En su intento por enjugar la diferencia del Atlético, recortada con un gol de Kike Barja en el minuto 91, Osasuna colgó un montón de balones en el área en el tiempo añadido y uno de ellos encontró a Budimir. Ocurre que el croata acabó en el suelo porque Lenglet prácticamente se colgó del futbolista rojillo. Además, durante el forcejeo (por decir algo), el balón golpeó en la mano del central francés, que se encontraba en el pecho del rojillo, y luego impactó en el brazo de Budimir, que fue la infracción que señaló el árbitro para indignación rojilla.

En Osasuna creyeron que el VAR volvería a intervenir para llamar a capítulo al colegiado, un José Luis Guzmán, del Comité andaluz, al que José Antonio López, del Comité cántabro, ya había invitado a rectificar desde la sala VOR en el minuto 11 por una mano de Galán dentro del área que el trencilla se había tragado y que acabó convirtiéndose en el penalti que Lookman aprovechó para hacer el 0-1; y también en el primer minuto del añadido de la primera parte, cuando el árbitro pitó un penalti de Muso a Budimir que terminó anulando tras revisar la jugada en el monitor. Pero no entró y no hubo audio para escuchar que se habló sobre esa jugada.

"Voy con penalti y tarjeta amarilla (para Javi Galán)"

De lo que sí hubo audio fue del penalti de Galán que se comió el trencilla en el minuto 11. “José Luis, te recomiendo una revisión para que revises un posible penalti por mano. Observamos que el jugador defensor de Osasuna tiene las manos atrás, pero hace un gesto voluntario y evita que el balón pase con la mano. Toma tú la decisión que creas oportuna, valorala tú”, le dijeron desde el VAR. Y tras despachar a Lisci -“Alessio, déjame trabajar, yo la miro y tomaré yo mi decisión, gracias”, le dijo al técnico italiano para que frenar sus protestas-, no tardó mucho en cambiar de opinión: “Es mano. Voy a sacar tarjeta amarilla por la voluntariedad de la mano. Va a ser penalti. Voy a ir con penalti y tarjeta amarilla”. Y así nació el 0-1, obra de Lookman desde el punto de penalti.
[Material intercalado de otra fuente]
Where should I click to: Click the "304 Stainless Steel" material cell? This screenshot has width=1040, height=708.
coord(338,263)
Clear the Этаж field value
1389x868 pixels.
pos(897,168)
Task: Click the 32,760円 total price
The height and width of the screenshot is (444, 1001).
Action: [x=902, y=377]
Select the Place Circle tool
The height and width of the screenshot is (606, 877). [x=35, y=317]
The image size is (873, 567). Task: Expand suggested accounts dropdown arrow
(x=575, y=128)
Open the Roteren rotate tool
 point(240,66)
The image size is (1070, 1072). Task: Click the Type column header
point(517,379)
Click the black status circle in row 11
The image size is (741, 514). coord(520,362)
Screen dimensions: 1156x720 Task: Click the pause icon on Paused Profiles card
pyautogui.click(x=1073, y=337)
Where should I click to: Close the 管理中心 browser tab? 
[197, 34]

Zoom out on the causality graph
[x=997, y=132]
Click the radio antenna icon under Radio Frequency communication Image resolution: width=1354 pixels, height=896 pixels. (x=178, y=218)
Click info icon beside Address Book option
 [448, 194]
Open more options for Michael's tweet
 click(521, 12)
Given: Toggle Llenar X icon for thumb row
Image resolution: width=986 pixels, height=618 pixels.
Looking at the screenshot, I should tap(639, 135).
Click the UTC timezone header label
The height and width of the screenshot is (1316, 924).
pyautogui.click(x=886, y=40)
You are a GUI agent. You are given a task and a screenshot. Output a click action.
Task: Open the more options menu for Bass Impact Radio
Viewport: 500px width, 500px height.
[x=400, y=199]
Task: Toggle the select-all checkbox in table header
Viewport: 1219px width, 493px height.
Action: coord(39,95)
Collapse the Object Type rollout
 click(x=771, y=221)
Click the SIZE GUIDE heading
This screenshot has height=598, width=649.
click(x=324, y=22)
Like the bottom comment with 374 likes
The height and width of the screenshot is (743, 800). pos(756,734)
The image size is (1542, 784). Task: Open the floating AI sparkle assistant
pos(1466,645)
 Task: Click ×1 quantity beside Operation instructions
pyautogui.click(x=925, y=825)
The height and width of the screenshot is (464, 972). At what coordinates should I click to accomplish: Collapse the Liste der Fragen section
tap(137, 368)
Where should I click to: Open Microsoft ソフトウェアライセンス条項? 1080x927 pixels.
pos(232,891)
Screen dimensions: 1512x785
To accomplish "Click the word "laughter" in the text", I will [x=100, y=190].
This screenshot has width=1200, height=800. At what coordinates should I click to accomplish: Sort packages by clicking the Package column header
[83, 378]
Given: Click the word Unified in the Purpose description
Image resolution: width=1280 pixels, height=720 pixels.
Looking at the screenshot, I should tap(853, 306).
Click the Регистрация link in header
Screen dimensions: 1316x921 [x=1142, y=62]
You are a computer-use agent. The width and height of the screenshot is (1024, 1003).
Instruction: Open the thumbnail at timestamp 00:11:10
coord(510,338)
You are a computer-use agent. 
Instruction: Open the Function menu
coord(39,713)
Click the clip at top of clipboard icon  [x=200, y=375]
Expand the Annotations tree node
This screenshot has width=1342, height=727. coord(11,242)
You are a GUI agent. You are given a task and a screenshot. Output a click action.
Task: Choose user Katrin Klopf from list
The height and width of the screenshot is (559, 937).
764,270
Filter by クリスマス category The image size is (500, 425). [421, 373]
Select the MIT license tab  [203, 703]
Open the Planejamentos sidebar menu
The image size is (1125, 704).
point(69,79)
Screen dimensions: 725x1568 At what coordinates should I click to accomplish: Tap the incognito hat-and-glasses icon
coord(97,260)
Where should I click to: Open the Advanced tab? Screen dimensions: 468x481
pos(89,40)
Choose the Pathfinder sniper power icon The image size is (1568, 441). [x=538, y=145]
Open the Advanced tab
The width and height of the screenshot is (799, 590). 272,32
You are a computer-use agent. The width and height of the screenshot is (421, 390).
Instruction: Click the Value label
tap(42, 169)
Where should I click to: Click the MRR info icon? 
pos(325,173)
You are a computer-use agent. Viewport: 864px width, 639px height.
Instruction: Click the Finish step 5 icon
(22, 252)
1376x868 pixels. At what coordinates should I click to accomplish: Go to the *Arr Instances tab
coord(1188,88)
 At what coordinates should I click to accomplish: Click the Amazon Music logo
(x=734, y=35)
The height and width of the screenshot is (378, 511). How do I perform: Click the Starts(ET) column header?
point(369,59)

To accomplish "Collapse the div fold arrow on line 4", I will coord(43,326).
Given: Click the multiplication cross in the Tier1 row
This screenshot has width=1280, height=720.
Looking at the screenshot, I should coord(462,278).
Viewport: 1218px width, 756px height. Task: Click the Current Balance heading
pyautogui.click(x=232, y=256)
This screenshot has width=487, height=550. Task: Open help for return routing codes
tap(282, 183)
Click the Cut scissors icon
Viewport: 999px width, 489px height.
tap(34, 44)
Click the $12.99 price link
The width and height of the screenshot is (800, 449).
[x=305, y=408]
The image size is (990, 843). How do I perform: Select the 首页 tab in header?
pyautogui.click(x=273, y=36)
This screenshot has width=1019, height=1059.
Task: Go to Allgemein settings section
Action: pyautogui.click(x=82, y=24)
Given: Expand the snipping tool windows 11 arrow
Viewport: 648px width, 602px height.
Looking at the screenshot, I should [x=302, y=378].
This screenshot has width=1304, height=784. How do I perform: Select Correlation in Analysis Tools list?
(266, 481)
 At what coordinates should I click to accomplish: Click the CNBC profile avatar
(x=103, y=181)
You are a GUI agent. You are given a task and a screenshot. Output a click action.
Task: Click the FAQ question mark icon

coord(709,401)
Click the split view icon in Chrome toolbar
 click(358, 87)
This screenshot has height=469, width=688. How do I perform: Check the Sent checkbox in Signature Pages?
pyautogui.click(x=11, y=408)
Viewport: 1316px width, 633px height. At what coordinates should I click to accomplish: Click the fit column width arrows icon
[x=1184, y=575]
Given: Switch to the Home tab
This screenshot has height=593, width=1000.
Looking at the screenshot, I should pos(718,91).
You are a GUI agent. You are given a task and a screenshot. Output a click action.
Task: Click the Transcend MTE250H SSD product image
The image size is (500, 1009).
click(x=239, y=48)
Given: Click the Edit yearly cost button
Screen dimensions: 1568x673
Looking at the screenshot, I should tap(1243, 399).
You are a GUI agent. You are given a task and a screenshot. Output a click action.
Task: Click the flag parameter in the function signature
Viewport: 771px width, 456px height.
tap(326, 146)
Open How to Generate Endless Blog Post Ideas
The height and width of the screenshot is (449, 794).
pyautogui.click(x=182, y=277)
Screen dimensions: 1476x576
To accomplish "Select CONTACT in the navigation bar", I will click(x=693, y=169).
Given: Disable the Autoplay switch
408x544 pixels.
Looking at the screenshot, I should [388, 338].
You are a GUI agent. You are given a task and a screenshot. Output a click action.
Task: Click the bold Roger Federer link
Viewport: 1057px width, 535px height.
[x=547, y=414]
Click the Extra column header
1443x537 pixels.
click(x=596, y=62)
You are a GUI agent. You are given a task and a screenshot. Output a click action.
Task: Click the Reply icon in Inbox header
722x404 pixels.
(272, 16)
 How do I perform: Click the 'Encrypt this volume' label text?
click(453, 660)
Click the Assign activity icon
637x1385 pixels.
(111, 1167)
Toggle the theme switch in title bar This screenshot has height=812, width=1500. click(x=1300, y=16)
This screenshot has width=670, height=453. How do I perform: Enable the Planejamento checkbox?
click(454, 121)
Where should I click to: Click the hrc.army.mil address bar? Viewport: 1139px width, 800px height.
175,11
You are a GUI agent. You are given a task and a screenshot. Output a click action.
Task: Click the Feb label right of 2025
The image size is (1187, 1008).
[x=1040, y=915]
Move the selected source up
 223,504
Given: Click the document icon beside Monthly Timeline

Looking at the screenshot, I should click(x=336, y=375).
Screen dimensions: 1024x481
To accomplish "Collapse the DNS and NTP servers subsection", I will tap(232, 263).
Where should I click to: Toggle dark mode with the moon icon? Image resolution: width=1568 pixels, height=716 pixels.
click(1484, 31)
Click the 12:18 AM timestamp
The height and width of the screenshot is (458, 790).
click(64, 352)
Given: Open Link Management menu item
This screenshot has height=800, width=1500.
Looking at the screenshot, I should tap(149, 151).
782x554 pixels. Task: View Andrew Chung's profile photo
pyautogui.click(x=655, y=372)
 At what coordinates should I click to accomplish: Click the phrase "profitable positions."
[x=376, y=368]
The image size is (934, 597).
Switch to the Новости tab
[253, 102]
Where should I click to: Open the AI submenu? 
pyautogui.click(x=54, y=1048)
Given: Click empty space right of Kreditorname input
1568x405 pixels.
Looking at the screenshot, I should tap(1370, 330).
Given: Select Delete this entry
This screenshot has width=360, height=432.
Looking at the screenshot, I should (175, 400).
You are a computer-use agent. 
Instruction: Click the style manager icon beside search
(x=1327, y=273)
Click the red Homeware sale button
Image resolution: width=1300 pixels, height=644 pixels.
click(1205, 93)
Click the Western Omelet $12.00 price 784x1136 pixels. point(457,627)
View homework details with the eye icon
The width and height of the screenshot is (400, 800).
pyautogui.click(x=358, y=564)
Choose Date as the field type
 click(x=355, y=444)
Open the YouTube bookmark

"Consideraba que ese puño (el de Muso)... Pues voy a reanudar con balón a tierra"

Y también hubo audio sobre el penalti de Muso a Budimir que pitó el árbitro en el minuto 46 de la primera parte, pero que terminó anulando en el 49. “José Luis, te recomiendo una revisión para la cancelación del penalti que has pitado. Observamos que el portero toca el balón y en ningún momento toca la cabeza del delantero. Ahora revísalo y toma la decisión que creas oportuna”, le dijeron desde el VAR, a lo que Guzmán respondió pidiendo otra toma: “¿Tenemos otra cámara para ver que efectivamente no existe contacto previo?”. “Aquí vas a ver que hay distancia entre el puño del portero y la cabeza”, le explicaron desde el VAR. Y el colegiado anuló el penalti: “Yo consideraba que ese puño... Pues voy a reanudar con balón a tierra”.

Dos correcciones que Lisci acpetó con deportividad al término del choque, como también opinó, todavía en caliente, que, a su juicio, no hubo penalti de Lenglet a Budimir. Tal vez con el paso del tiempo y a fuerza de ver repeticiones haya cambiado de opinión.